KÜLTÜR-SANAT

Thames Kıyısında Bir Orta Çağ Kadını: 50 Darbe, Gizemli Ölüm ve Toplumdan Dışlanmışlık

1991’de Thames Nehri kıyısında bulunan iskelet, erken Orta Çağ İngilteresi'nde kadına uygulanan infaz ve bedensel ceza sistemine ışık tutuyor. 50’den fazla darbe izi, alışılmadık gömülme biçimi ve toplumsal dışlanmanın izleriyle karanlık bir tarih yeniden yazılıyor.

Abone Ol

1991 yılında Thames Nehri kıyısında bulunan ve 20 yılı aşkın süredir Londra Müzesi’nde korunan bir kadın iskeleti, erken Orta Çağ İngilteresi’ne dair çarpıcı bilgileri gün yüzüne çıkardı. "UPT90 sk 1278" koduyla arşivlenen iskelet üzerinde yapılan yeni bilimsel incelemeler, kadının 680–810 yılları arasında yaşadığını ve ölmeden önce sistematik şiddete maruz kaldığını gösteriyor.

Yapılan analizlerde, kadının vücudunda iki hafta içinde gerçekleştiği düşünülen iki ayrı darbe serisi tespit edildi. 50’den fazla yara izi, kürek kemiklerindeki çatlaklar ve kafatasındaki travmalar, ölümünün şiddet sonucu gerçekleştiğini ortaya koyuyor.

İzotop analizleri, kadının muhtemelen Londra çevresinde doğup büyüdüğünü, yaşamının başlarında düşük proteinli bir beslenme düzenine sahipken, ilerleyen yıllarda diyetinde belirgin bir değişiklik yaşandığını gösteriyor. Bu değişim, hem sosyal konumundaki bir dalgalanmaya hem de yaşam şartlarının zorluğuna işaret ediyor.

Ancak en dikkat çekici detay, kadının gömülme biçimi oldu.
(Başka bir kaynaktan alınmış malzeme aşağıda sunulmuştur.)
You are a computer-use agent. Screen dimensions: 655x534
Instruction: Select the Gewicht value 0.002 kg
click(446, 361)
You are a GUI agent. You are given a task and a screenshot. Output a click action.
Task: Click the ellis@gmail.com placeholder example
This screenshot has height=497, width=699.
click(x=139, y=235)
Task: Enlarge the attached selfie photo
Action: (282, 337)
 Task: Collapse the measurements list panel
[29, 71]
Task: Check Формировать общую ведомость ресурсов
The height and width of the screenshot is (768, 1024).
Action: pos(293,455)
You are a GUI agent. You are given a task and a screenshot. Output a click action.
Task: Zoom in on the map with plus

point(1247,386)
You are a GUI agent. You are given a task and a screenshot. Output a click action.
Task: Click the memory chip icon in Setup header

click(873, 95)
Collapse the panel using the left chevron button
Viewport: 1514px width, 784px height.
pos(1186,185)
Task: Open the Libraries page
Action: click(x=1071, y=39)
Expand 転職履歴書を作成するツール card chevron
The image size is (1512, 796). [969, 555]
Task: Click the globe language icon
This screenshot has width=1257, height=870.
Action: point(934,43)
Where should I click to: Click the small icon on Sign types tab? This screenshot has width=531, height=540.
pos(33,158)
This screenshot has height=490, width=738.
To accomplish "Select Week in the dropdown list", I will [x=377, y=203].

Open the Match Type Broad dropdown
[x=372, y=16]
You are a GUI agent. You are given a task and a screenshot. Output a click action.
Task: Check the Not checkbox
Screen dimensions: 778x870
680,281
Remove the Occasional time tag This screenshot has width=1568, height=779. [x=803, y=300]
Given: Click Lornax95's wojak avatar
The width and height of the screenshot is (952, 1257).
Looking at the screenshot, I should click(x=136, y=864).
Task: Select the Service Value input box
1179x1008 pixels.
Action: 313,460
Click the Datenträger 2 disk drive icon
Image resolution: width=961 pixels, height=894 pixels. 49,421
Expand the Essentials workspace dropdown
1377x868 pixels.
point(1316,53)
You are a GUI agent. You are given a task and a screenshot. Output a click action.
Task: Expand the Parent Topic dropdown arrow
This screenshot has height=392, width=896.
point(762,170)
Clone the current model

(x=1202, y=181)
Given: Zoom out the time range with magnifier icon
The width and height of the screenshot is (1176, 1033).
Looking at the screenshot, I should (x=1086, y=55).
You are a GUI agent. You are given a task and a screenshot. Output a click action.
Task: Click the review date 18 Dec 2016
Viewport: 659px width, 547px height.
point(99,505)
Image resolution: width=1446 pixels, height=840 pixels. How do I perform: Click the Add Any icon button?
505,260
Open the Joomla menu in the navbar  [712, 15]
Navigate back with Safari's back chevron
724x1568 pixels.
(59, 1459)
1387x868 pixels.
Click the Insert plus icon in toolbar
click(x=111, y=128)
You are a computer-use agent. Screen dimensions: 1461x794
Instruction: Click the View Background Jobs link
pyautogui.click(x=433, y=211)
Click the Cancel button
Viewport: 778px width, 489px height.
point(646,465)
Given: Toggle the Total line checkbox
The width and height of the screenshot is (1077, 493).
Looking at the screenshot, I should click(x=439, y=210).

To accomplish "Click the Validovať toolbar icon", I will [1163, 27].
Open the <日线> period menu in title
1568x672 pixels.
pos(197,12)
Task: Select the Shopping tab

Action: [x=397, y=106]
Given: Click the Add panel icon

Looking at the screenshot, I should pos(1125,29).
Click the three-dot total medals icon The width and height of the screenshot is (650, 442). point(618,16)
Geleneksel bir mezara değil; iki ağaç kabuğu arasına, yosunlarla çevrili bir hasır üzerine bırakılmıştı. Cesedin, gelgit zamanlarında halk tarafından görülebilecek şekilde konumlandırılması, araştırmacılar tarafından toplumsal bir uyarı veya cezalandırma biçimi olarak yorumlanıyor.

Erken Orta Çağ İngilteresi’nde kadınlara yönelik infazların nadir olduğu bilinirken, bu vakadaki detaylar, istisnai bir durumla karşı karşıya olunduğunu düşündürüyor. Dönemin hukuk sisteminde para cezası ödeyemeyenlerin kırbaçlanması ya da ölümle cezalandırılması mümkündü. Kadının gömüldüğü yerin bir “sınır bölgesi” olması da onun yalnızca suçlu değil, toplumdan dışlanmış biri olduğunu gösteriyor.

Bu olağanüstü arkeolojik bulgu, Orta Çağ İngilteresi'nde kadın bedeni üzerindeki cezalandırıcı hukuk uygulamalarına dair nadir bir örnek sunuyor. Araştırma, World Archaeology dergisinde yayımlandı.